WORK INSTRUCTIONS
(A) In the lesson on analyzing newspaper collections, about how many people worldwide is the Spanish flu estimated to have infected?
(B) Write the next part of the lesson on analyzing newspaper collections, starting after its final sentence.

SOURCE DOCUMENT
4.1 Approaches for analysing newspaper collection

4.1.1 Reading the corpus

In this lesson, we will experiment with some of the useful techniques we studied in the previous units for exploring the content of a text corpus. These techniques allow us to identify patterns and recurring themes in the language used across a large number of documents. N-grams enable us to examine the frequency and distribution of sequences of words, while word clouds provide a visual representation of the most commonly used words in a corpus. These techniques can help us identify key themes, topics, and trends in the language used across a large number of texts and can be used to test hypotheses and generate new research questions. Additionally, these techniques are relatively simple to implement and can be applied to texts in any language, making them a powerful tool for analyzing extensive collections of textual data.

For the following examples, we will use a dataset of newspaper articles in English that we extracted using keywords related to the Spanish flu. The Spanish flu spread in waves between 1918 and 1919 (a little over a year). It is estimated to have infected approximately 500 million people worldwide and caused the death of around 50 million individuals. The media coverage of this event is a complex subject. Indeed, during the same period, it intertwined with the events of World War I, especially during the first wave of the epidemic in 1918.
You can apply the following examples to other datasets extracted from the NewsEye platform (see Unit 2).

Download the dataset you can find here. It is in CSV format; save it in a folder accessible from your Jupyter Notebook environment. 
We will need some libraries installed in our Jupyter Notebook environment to read our corpus. 

!pip install gensim PyLDAvis spacy pandas regex nltk matplotlib numpy wordcloud
!python -m spacy download en_core_web_sm

Then, import the required libraries. As you can see, we will need language processing, text, and visualization libraries.
#languange processing imports
import gensim, spacy, logging, warnings
import matplotlib.pyplot as plt
import nltk
from nltk.corpus import stopwords
import sys
import re, numpy as np, pandas as pd
from pprint import pprint
from nltk.stem.porter import PorterStemmer
from gensim.utils import simple_preprocess
#For the text overview
from nltk import FreqDist
#Word Cloud and Visualization
from wordcloud import WordCloud, STOPWORDS
from sklearn.feature_extraction.text import CountVectorizer
import matplotlib.ticker as mtick
import matplotlib.pyplot as plt

Let's start by visualizing our data as a table and checking that it reads correctly. Create a new data frame from your collection using Pandas. The Pandas library is not mandatory but useful for quickly visualizing and manipulating data, such as adding fields or filtering data.

STUDY MATERIAL
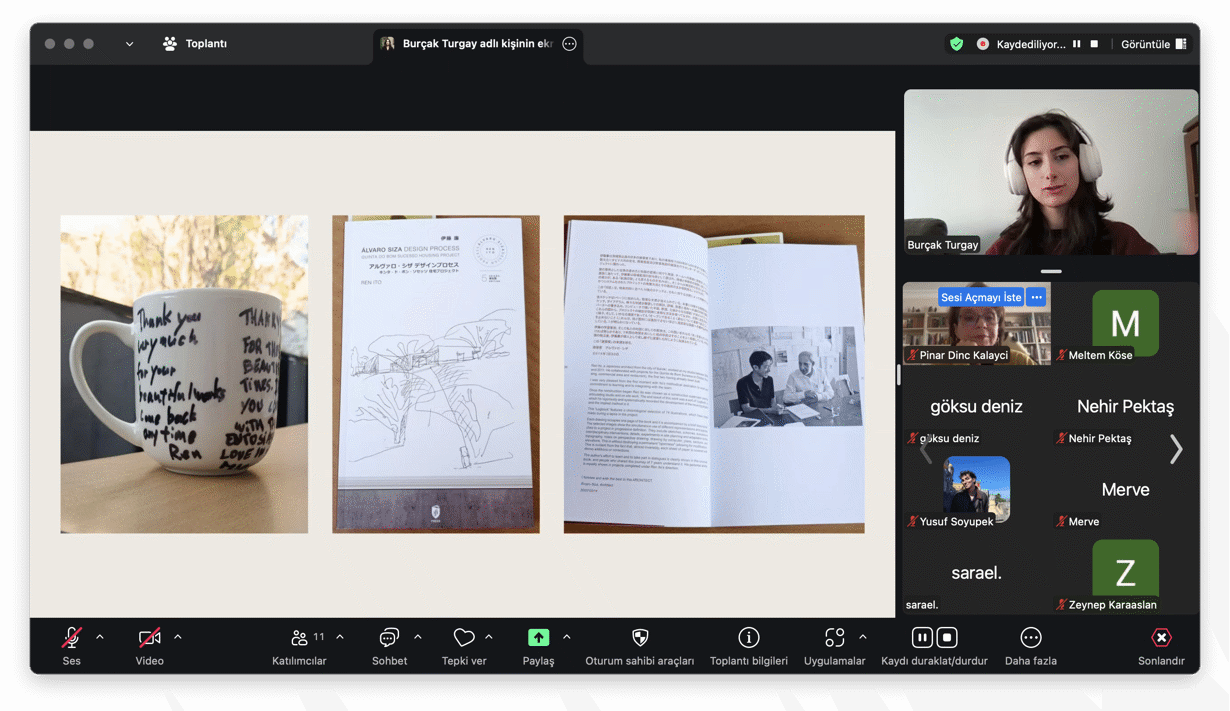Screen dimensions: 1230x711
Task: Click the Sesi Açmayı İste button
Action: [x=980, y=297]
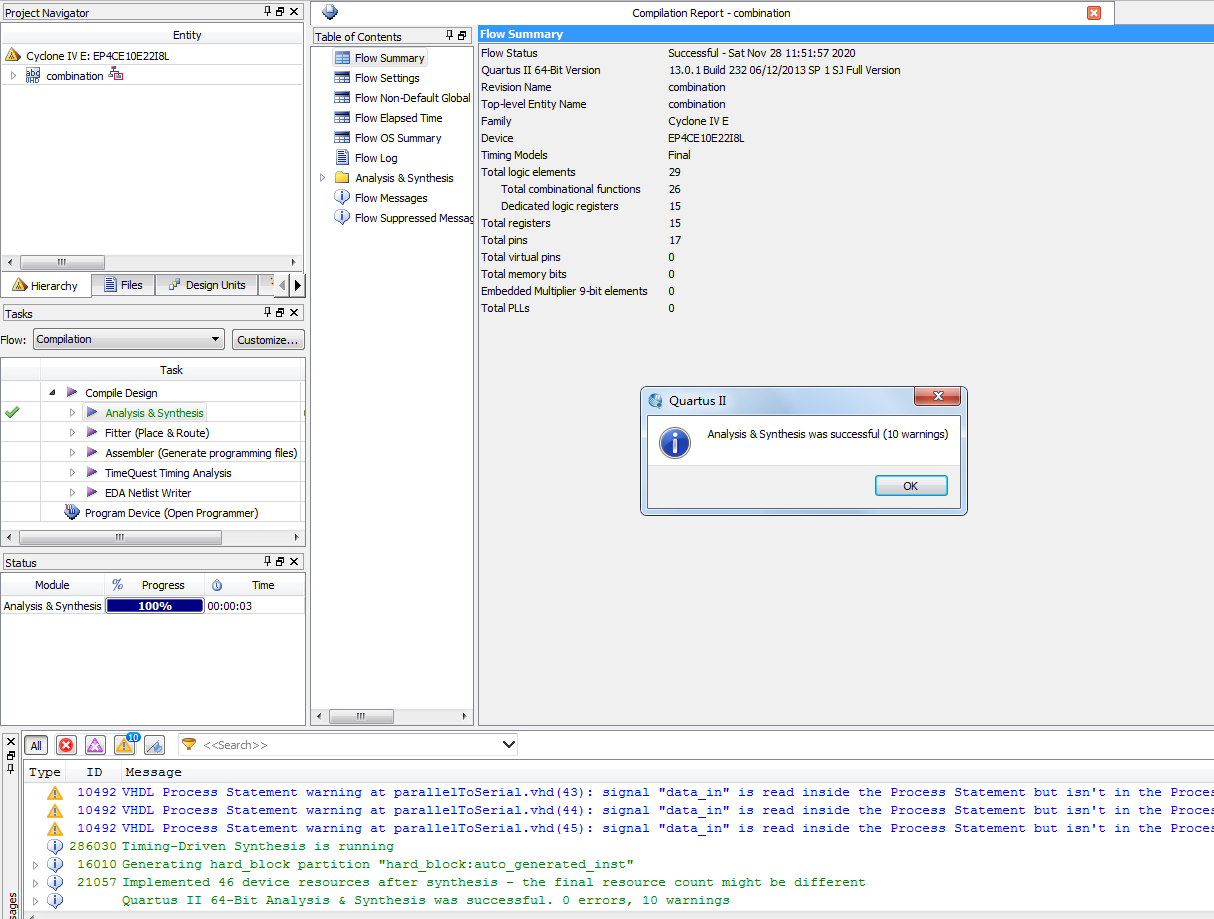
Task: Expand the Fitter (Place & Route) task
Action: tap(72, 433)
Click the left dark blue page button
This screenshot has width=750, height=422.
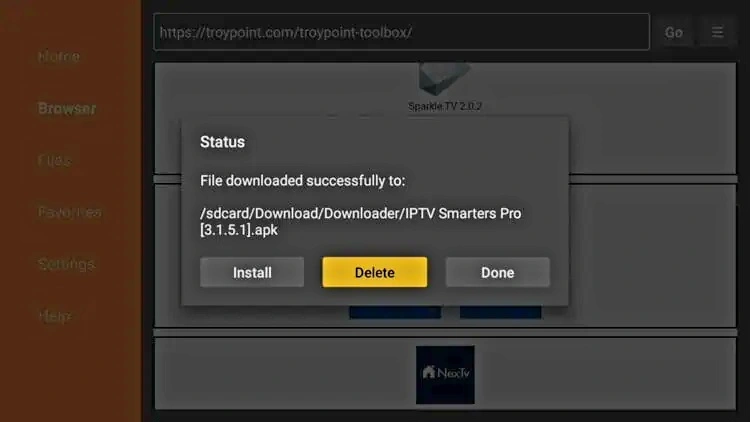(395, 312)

ANSWER SECTION
(A) About 500 million people.

(B)
df = pd.read_csv('../data/spanish_flu_csv.csv', encoding='utf-8')

You should see a table in the following form, which tells you that your data has been correctly read:
numbered table

At this stage, we only have information that our dataset contains texts and lacks further details. Therefore, preliminary statistical analysis based on the document type can provide valuable insights. As an illustration, we may notice that our texts have varying publication years, which enables us to create a graph illustrating the distribution of the texts per year. This representation can provide crucial indications about the characteristics of our corpus, such as potential temporal trends, topics, or language use patterns.

# If year column is not available in your dataset, you can generate it whit pandas
df['year'] = pd.DatetimeIndex(df['date']).year
numbered Table

As you can see, we now have a column indicating the year the article was published. We can now plot the number of articles per year. 

fig = plt.figure(figsize=(20,50))
fig = df.groupby('year')['type'].value_counts().unstack().plot.bar(stacked=True)
plt.savefig('bar.png', dpi = 300)

In this lesson, we read data in CSV format, display its contents with Python and graph a simple statistic. Depending on the content of your dataset, many other things can be done. We could, for example, display the proportion of each newspaper title, study the length of the articles, etc... However, to go further, we will now need to analyze the text and experiment with the methods we have seen before.
  • Spinney, L. (2017). Pale rider: The Spanish flu of 1918 and how it changed the world. PublicAffairs.